**Set task**
Reproduce word for word the stretch of the data from the line containing "Given: Open the Tracing menu" through the end of the data.

**Given data**
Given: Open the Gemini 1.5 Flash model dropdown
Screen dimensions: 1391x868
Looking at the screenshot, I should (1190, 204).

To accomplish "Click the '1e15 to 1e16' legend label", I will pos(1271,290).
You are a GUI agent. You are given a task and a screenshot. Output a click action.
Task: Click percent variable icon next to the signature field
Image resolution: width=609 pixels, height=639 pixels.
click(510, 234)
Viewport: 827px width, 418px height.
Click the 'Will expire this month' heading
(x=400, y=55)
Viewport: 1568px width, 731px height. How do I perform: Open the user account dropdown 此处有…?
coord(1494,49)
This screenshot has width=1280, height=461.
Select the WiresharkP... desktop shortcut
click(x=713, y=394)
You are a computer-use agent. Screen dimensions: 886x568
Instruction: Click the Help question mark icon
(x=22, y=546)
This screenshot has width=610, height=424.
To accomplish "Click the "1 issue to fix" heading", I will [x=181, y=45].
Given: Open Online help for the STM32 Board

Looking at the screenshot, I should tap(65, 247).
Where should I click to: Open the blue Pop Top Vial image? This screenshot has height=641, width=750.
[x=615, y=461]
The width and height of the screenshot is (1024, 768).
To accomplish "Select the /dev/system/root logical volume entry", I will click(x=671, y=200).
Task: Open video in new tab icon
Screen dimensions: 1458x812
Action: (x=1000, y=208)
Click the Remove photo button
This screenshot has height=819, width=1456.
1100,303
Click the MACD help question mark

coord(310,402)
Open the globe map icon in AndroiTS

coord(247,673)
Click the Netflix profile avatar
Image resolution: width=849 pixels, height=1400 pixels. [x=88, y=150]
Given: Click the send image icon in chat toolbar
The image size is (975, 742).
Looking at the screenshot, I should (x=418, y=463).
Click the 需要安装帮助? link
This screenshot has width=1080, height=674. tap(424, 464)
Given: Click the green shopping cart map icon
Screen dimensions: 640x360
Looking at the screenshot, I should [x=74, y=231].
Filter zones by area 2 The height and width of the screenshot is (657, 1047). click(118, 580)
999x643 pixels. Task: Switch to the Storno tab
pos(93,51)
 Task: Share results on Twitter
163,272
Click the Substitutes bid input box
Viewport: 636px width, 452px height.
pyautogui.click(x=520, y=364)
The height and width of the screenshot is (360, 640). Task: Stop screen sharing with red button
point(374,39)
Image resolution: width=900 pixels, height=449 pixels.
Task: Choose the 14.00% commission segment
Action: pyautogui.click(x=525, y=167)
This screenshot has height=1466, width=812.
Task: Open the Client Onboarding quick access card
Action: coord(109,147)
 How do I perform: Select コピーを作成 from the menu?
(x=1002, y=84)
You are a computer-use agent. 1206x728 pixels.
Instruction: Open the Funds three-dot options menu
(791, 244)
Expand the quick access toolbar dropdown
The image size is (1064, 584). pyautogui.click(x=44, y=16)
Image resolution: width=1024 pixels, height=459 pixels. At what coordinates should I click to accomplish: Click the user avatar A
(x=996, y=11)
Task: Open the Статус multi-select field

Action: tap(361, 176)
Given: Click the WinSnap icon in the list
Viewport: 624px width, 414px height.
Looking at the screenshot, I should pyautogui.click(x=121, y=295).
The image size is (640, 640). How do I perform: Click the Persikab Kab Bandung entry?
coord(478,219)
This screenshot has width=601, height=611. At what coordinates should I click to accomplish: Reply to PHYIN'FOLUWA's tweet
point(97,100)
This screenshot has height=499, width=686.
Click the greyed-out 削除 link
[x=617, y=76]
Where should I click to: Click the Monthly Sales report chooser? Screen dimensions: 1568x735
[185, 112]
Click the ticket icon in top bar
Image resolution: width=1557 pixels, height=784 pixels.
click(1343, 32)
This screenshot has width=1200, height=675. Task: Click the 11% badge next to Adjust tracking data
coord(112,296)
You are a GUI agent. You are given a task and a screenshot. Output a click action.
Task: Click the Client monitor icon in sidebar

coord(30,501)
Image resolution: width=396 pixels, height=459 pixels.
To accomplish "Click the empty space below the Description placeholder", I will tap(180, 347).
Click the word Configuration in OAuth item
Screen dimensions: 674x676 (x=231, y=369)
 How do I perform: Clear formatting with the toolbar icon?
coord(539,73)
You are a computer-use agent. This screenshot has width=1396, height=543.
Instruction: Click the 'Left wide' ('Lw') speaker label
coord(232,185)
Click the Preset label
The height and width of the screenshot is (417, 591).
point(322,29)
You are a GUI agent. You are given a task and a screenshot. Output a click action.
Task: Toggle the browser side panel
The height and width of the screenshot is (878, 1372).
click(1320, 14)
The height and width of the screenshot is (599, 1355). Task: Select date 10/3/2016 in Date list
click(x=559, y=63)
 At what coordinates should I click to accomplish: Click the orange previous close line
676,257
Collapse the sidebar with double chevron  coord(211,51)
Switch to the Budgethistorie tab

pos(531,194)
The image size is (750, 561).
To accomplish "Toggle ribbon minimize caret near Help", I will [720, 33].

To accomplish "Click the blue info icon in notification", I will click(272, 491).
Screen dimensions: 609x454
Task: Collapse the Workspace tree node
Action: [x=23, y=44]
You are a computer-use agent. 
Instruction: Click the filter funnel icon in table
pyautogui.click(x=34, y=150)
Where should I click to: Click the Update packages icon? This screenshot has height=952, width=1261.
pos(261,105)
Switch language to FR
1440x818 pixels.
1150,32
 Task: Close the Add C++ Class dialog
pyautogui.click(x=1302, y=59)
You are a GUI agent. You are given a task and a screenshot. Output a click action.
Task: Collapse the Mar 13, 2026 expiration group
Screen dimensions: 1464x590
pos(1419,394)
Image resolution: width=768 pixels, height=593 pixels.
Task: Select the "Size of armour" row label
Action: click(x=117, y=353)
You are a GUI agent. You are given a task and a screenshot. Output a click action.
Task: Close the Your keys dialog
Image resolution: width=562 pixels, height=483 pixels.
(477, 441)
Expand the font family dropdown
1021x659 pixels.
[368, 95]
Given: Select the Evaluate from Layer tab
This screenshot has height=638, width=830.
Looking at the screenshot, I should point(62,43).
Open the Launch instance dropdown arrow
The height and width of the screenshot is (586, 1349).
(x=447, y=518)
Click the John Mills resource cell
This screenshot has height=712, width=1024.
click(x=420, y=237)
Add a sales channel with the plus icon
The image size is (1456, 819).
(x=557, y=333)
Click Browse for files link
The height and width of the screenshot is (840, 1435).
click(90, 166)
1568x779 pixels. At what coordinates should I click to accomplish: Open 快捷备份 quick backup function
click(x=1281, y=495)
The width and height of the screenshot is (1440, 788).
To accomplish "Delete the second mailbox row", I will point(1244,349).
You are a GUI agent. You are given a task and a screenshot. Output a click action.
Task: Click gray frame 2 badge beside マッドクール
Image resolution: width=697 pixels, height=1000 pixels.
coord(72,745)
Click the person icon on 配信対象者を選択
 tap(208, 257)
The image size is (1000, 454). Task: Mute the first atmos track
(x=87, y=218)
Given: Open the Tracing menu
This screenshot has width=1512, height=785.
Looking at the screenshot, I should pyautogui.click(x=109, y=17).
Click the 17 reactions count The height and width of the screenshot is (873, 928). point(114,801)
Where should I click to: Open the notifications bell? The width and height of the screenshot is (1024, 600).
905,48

**Answer to the task**
Given: Open the Tracing menu
This screenshot has width=1512, height=785.
Looking at the screenshot, I should pyautogui.click(x=109, y=17).
Click the 17 reactions count The height and width of the screenshot is (873, 928). point(114,801)
Where should I click to: Open the notifications bell? The width and height of the screenshot is (1024, 600).
905,48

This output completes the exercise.